_Exercício curto A_
Segundo a reportagem sobre medidas protetivas em MS, quantos pedidos de medidas protetivas foram feitos no estado em 2025 até 16 de março?
_Exercício curto B_
Diga se cada afirmação abaixo está de acordo com a reportagem sobre medidas protetivas em MS. Responda sim ou não e cite as palavras decisivas da reportagem.
(i) Segundo o CNJ, os processos por violação de medidas protetivas em Mato Grosso do Sul cresceram 37% entre 2023 e 2024.
(ii) Em 2024, todas as solicitações de medidas protetivas feitas em MS foram concedidas.
(iii) Em 2020, o país registrou 579 mil medidas protetivas concedidas.
_Exercício curto C_
Retome a reportagem sobre medidas protetivas em MS a partir do ponto em que ela termina.

_Página_
________________________________________

Geral

Violação de medidas protetivas cresce e expõe falhas na proteção à mulher em MS

Em 2025, Mato Grosso do Sul contabilizou uma média de 45 medidas protetivas solicitadas por dia

Em 2025 3 mil mulheres solicitaram medidas protetivas (Ilustração – Giovana Gabrielle, Midiamax)

A escalada da violência de gênero em Mato Grosso do Sul expôs as inúmeras falhas nas políticas de proteção às mulheres e evidenciou a urgência na adoção de medidas eficazes. Somente nos primeiros dois meses de 2025, seis mulheres morreram vítimas de feminicídio. Em paralelo, o número de medidas protetivas registrou uma média de 45 solicitações por dia, totalizando 3.401 pedidos até 16 de março. Os dados escancaram um cenário onde a ameaça segue presente, mesmo sob amparo da lei.

Entre 2023 e 2024, o número de processos por crimes de violação de medidas protetivas cresceu 37% em Mato Grosso do Sul, passando de 1.043 para 1.433, conforme dados do CNJ (Conselho Nacional de Justiça). Já os dados do painel de monitoramento da violência da Sejusp mostra um aumento de 42% no mesmo período, passando de 1.614 para 2.285.

Contudo, esse aumento contrasta com o crescimento das medidas concedidas no mesmo período, que passou de 13.981 para 14.229 – apenas 2%.

Média de 45 solicitações por dia

No ano passado, MS registrou 15.386 solicitações de medidas protetivas, das quais 14.229 foram concedidas. Já em 2025, apenas entre 1º de janeiro e 16 de março, foram solicitadas 3.401 medidas, com 1.022 concedidas – uma média de 45 solicitações por dia, segundo dados do Painel de Monitoramento de Sejusp. Já o número de descumprimento chegou a 623.

A nível nacional, o número de solicitações de medidas protetivas teve um salto de 43% nos últimos cinco anos. Somente no ano passado, o país registrou 579 mil medidas concedidas, enquanto em 2020 esse total era de 404 mil.

Essa disparidade entre pedidos e concessões em MS levanta questionamentos sobre os critérios adotados pelo Judiciário, a sobrecarga do sistema e demais entraves que podem comprometer a celeridade do processo e, consequentemente, a segurança das vítimas.

Nesse contexto, embora o alto volume de solicitações possa indicar um aumento na confiança das mulheres em buscar ajuda, os números também sugerem um possível agravamento da violência doméstica no Estado, especialmente diante dos seis feminicídios registrados neste início de ano.

________________________________________

_Material selecionado_
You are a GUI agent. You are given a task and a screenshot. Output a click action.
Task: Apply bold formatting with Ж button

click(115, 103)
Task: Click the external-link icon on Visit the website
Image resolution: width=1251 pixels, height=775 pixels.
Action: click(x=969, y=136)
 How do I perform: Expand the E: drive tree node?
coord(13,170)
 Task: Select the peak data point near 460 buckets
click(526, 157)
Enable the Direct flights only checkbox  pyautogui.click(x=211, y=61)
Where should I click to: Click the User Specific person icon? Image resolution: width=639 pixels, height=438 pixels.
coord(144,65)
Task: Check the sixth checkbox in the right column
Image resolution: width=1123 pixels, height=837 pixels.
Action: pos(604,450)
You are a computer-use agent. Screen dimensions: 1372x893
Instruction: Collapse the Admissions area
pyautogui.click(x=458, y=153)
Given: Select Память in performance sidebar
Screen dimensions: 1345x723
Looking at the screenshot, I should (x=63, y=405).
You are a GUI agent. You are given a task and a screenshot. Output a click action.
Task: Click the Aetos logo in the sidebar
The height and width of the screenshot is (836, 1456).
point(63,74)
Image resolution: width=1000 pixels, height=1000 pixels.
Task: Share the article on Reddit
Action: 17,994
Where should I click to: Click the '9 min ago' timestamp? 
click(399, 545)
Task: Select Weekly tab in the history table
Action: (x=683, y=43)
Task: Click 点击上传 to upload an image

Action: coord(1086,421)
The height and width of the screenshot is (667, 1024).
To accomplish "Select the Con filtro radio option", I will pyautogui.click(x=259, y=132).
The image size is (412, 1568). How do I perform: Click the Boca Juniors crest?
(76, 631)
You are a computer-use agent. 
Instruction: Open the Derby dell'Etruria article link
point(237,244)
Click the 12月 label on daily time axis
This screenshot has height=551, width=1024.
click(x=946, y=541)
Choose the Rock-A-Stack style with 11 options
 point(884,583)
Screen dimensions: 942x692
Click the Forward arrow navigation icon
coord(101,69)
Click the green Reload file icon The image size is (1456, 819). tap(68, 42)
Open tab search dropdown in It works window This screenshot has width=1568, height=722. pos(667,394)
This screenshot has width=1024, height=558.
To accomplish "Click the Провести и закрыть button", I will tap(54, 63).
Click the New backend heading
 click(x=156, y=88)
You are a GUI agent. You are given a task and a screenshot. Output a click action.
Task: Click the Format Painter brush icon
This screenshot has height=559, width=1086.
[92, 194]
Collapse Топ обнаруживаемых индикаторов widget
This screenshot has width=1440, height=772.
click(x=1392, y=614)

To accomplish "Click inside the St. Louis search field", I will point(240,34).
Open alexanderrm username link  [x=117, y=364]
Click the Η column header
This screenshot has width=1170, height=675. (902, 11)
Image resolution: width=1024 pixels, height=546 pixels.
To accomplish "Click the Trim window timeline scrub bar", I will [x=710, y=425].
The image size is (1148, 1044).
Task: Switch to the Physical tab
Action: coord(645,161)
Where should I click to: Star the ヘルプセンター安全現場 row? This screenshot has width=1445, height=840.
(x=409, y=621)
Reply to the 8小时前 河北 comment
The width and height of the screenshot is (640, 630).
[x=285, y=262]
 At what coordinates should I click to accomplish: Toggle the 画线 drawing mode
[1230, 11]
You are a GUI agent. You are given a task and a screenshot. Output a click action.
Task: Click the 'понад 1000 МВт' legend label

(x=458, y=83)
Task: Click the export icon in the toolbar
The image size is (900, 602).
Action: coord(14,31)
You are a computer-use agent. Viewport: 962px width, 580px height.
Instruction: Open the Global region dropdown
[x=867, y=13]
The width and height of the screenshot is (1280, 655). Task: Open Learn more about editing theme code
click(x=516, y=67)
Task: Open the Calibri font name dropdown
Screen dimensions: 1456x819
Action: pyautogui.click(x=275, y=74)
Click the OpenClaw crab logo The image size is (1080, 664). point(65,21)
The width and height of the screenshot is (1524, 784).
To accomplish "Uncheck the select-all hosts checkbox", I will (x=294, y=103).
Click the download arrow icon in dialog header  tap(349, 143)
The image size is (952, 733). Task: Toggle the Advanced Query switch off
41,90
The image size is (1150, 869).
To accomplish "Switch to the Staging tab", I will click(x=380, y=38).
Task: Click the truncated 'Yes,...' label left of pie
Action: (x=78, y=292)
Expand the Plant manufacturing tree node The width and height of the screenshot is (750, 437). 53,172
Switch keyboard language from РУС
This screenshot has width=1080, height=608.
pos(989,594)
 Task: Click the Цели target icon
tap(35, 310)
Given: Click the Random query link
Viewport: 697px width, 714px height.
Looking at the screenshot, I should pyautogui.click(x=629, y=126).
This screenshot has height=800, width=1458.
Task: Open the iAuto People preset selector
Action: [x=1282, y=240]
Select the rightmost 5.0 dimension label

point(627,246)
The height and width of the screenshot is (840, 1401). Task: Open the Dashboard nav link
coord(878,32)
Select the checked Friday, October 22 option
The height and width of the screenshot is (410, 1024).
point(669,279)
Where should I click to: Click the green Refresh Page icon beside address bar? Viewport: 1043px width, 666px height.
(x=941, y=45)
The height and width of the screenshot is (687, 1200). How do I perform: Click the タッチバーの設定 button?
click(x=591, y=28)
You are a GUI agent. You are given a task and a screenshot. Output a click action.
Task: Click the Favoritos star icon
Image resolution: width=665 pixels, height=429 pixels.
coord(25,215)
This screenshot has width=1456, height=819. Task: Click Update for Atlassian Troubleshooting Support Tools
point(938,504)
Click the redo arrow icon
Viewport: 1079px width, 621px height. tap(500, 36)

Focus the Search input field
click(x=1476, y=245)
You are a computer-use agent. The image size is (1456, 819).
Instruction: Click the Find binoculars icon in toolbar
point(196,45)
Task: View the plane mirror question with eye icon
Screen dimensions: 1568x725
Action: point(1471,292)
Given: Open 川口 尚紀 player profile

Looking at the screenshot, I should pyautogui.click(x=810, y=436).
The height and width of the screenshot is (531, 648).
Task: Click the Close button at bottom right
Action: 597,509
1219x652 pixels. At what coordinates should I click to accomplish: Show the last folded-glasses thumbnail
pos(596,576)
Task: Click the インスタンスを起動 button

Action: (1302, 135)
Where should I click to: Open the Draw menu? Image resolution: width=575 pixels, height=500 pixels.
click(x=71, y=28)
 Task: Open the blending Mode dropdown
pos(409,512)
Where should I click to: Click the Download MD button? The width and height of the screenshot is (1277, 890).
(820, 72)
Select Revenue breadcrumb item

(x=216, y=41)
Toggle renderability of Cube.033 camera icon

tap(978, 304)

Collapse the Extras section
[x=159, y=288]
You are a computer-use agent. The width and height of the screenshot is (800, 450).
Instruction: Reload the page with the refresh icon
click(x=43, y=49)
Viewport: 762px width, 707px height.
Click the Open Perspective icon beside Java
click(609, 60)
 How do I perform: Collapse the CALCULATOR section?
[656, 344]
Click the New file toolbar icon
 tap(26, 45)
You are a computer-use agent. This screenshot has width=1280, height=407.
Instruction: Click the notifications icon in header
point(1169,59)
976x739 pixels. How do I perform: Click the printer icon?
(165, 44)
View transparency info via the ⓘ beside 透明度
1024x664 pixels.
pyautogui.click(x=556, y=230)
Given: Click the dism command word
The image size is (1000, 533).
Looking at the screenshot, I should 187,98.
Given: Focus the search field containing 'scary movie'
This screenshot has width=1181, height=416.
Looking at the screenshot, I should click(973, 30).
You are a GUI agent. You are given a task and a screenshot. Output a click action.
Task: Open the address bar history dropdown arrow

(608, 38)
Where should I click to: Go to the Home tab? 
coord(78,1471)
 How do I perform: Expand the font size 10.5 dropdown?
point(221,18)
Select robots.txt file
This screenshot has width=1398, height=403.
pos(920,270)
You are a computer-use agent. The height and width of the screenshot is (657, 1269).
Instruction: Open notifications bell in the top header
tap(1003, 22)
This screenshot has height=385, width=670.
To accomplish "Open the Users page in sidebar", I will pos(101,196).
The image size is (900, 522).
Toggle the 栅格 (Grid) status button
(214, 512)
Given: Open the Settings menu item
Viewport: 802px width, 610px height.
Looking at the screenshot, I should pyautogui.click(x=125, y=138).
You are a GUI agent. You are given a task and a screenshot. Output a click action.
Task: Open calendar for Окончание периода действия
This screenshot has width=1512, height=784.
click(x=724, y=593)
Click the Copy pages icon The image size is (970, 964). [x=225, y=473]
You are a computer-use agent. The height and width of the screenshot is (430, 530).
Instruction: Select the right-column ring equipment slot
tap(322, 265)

________________________________________

_Resposta A_
Foram 3.401 pedidos.

_Resposta B_
(i) Sim: "cresceu 37% em Mato Grosso do Sul, passando de 1.043 para 1.433, conforme dados do CNJ (Conselho Nacional de Justiça)"
(ii) Não: "MS registrou 15.386 solicitações de medidas protetivas, das quais 14.229 foram concedidas"
(iii) Não: "enquanto em 2020 esse total era de 404 mil"

_Resposta C_
Uma mulher morta a cada 11 dias

Expressão final das diversas violências que atingem as mulheres, o feminicídio foi responsável por seis mortes ocorridas neste ano em Mato Grosso do Sul, o que corresponde a uma média de uma mulher assassinada a cada 11 dias. Em 2024, as mortes violentas de mulheres também dominaram as manchetes jornalísticas. No Estado, 35 casos de feminicídio ocorreram ao longo do ano, sendo 11 em Campo Grande. Os dados da Sejusp (Secretaria de Estado de Justiça e Segurança Pública) indicam ainda que houve ao menos 83 casos tentados.

Seis casos até 10 de março de 2025

  • Karina Corim (Caarapó) – 4 de fevereiro
  • Vanessa Ricarte (Campo Grande) – 12 de fevereiro
  • Juliana Domingues (Dourados) – 18 de fevereiro
  • Mirielle dos Santos (Água Clara) – 22 de fevereiro
  • Emiliana Mendes (Juti) – 24 de fevereiro
  • Gisele Cristina Oliskowiski (Campo Grande) – 1º de março

Embora não seja necessário que haja uma relação entre a vítima e o agressor para classificar um crime como feminicídio, os dados mostram que a maioria dos casos corresponde ao feminicídio íntimo — ou seja, quando o autor do crime tem algum grau de relacionamento com a vítima. Dos 346 casos registrados em Mato Grosso do Sul, 78 foram praticados por cônjuges, 28 por ex-cônjuges.

Outro dado alarmante é que, desde a promulgação da Lei do Feminicídio, 66 das 79 cidades de MS registraram mortes violentas de mulheres por questões de gênero. Os números representa 83,54% dos municípios. Em contrapartida, apenas 13 municípios do Estado não contabilizaram feminicídios.

A Flourish map

(Infografia – Lethycia Anjos, Midiamax)

Mulher morre por ser mulher?

MS tem média de 56 vítimas de violência por dia (Ilustração: Giovana Gabrielle, Midiamax)

Desde 2015, o assassinato de mulheres por razões de gênero está classificado como crime hediondo. A mudança ocorreu com a criação da Lei 13.104, conhecida como Lei do Feminicídio, sancionada pelo Governo Federal. Em 2024, uma mudança na legislação elevou a 40 anos a pena para o crime.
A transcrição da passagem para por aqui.